**HOW TO COMPLETE THIS TASK**: Write out every record again, exactly.

**TASK INPUT**:

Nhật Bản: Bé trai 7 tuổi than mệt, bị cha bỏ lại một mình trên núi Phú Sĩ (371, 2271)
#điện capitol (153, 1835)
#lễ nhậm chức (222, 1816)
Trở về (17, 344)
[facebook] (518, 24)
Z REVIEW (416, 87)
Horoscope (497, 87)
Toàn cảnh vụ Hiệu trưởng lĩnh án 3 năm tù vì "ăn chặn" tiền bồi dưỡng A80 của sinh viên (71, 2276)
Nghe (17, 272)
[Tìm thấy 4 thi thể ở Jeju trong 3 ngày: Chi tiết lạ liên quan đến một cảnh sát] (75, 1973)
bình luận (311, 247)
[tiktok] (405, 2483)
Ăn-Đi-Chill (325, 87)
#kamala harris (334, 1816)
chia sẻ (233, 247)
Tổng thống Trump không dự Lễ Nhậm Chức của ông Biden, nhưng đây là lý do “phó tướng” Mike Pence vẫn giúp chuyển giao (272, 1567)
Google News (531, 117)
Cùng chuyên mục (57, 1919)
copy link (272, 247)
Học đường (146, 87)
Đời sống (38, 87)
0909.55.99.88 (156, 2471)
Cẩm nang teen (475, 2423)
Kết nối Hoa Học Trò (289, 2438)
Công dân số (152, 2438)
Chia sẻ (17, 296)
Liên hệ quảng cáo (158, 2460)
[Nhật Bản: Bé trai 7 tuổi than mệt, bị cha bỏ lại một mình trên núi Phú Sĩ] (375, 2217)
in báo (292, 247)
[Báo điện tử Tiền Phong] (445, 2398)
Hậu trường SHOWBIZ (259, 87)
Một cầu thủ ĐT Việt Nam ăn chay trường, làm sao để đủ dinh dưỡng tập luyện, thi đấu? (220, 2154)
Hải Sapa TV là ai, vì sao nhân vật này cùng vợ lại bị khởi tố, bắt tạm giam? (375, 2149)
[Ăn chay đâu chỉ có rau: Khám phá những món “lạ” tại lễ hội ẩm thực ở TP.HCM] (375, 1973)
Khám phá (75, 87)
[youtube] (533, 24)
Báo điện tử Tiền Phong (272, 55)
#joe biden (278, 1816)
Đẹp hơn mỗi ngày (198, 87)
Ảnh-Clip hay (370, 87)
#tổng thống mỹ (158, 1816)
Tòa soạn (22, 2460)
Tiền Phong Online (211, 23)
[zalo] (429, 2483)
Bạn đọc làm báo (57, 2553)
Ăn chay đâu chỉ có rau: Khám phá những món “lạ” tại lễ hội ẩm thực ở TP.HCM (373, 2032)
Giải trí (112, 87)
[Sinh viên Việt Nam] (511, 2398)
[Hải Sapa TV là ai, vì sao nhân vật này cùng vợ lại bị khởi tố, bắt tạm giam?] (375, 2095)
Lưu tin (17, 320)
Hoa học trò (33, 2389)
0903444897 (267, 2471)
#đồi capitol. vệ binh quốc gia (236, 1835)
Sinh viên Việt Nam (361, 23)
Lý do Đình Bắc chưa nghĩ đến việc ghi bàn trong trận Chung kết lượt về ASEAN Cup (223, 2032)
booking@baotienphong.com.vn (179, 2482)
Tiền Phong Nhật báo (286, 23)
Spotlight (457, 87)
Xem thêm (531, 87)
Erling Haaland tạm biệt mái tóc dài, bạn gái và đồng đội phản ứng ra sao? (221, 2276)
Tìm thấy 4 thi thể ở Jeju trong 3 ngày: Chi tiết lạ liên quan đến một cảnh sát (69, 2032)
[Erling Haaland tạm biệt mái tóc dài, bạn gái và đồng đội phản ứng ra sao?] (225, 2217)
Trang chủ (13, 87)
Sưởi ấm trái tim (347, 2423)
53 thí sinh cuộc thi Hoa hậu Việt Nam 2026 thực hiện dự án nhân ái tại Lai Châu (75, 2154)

**TASK SOLUTION**:
Nhật Bản: Bé trai 7 tuổi than mệt, bị cha bỏ lại một mình trên núi Phú Sĩ (371, 2271)
#điện capitol (153, 1835)
#lễ nhậm chức (222, 1816)
Trở về (17, 344)
[facebook] (518, 24)
Z REVIEW (416, 87)
Horoscope (497, 87)
Toàn cảnh vụ Hiệu trưởng lĩnh án 3 năm tù vì "ăn chặn" tiền bồi dưỡng A80 của sinh viên (71, 2276)
Nghe (17, 272)
[Tìm thấy 4 thi thể ở Jeju trong 3 ngày: Chi tiết lạ liên quan đến một cảnh sát] (75, 1973)
bình luận (311, 247)
[tiktok] (405, 2483)
Ăn-Đi-Chill (325, 87)
#kamala harris (334, 1816)
chia sẻ (233, 247)
Tổng thống Trump không dự Lễ Nhậm Chức của ông Biden, nhưng đây là lý do “phó tướng” Mike Pence vẫn giúp chuyển giao (272, 1567)
Google News (531, 117)
Cùng chuyên mục (57, 1919)
copy link (272, 247)
Học đường (146, 87)
Đời sống (38, 87)
0909.55.99.88 (156, 2471)
Cẩm nang teen (475, 2423)
Kết nối Hoa Học Trò (289, 2438)
Công dân số (152, 2438)
Chia sẻ (17, 296)
Liên hệ quảng cáo (158, 2460)
[Nhật Bản: Bé trai 7 tuổi than mệt, bị cha bỏ lại một mình trên núi Phú Sĩ] (375, 2217)
in báo (292, 247)
[Báo điện tử Tiền Phong] (445, 2398)
Hậu trường SHOWBIZ (259, 87)
Một cầu thủ ĐT Việt Nam ăn chay trường, làm sao để đủ dinh dưỡng tập luyện, thi đấu? (220, 2154)
Hải Sapa TV là ai, vì sao nhân vật này cùng vợ lại bị khởi tố, bắt tạm giam? (375, 2149)
[Ăn chay đâu chỉ có rau: Khám phá những món “lạ” tại lễ hội ẩm thực ở TP.HCM] (375, 1973)
Khám phá (75, 87)
[youtube] (533, 24)
Báo điện tử Tiền Phong (272, 55)
#joe biden (278, 1816)
Đẹp hơn mỗi ngày (198, 87)
Ảnh-Clip hay (370, 87)
#tổng thống mỹ (158, 1816)
Tòa soạn (22, 2460)
Tiền Phong Online (211, 23)
[zalo] (429, 2483)
Bạn đọc làm báo (57, 2553)
Ăn chay đâu chỉ có rau: Khám phá những món “lạ” tại lễ hội ẩm thực ở TP.HCM (373, 2032)
Giải trí (112, 87)
[Sinh viên Việt Nam] (511, 2398)
[Hải Sapa TV là ai, vì sao nhân vật này cùng vợ lại bị khởi tố, bắt tạm giam?] (375, 2095)
Lưu tin (17, 320)
Hoa học trò (33, 2389)
0903444897 (267, 2471)
#đồi capitol. vệ binh quốc gia (236, 1835)
Sinh viên Việt Nam (361, 23)
Lý do Đình Bắc chưa nghĩ đến việc ghi bàn trong trận Chung kết lượt về ASEAN Cup (223, 2032)
booking@baotienphong.com.vn (179, 2482)
Tiền Phong Nhật báo (286, 23)
Spotlight (457, 87)
Xem thêm (531, 87)
Erling Haaland tạm biệt mái tóc dài, bạn gái và đồng đội phản ứng ra sao? (221, 2276)
Tìm thấy 4 thi thể ở Jeju trong 3 ngày: Chi tiết lạ liên quan đến một cảnh sát (69, 2032)
[Erling Haaland tạm biệt mái tóc dài, bạn gái và đồng đội phản ứng ra sao?] (225, 2217)
Trang chủ (13, 87)
Sưởi ấm trái tim (347, 2423)
53 thí sinh cuộc thi Hoa hậu Việt Nam 2026 thực hiện dự án nhân ái tại Lai Châu (75, 2154)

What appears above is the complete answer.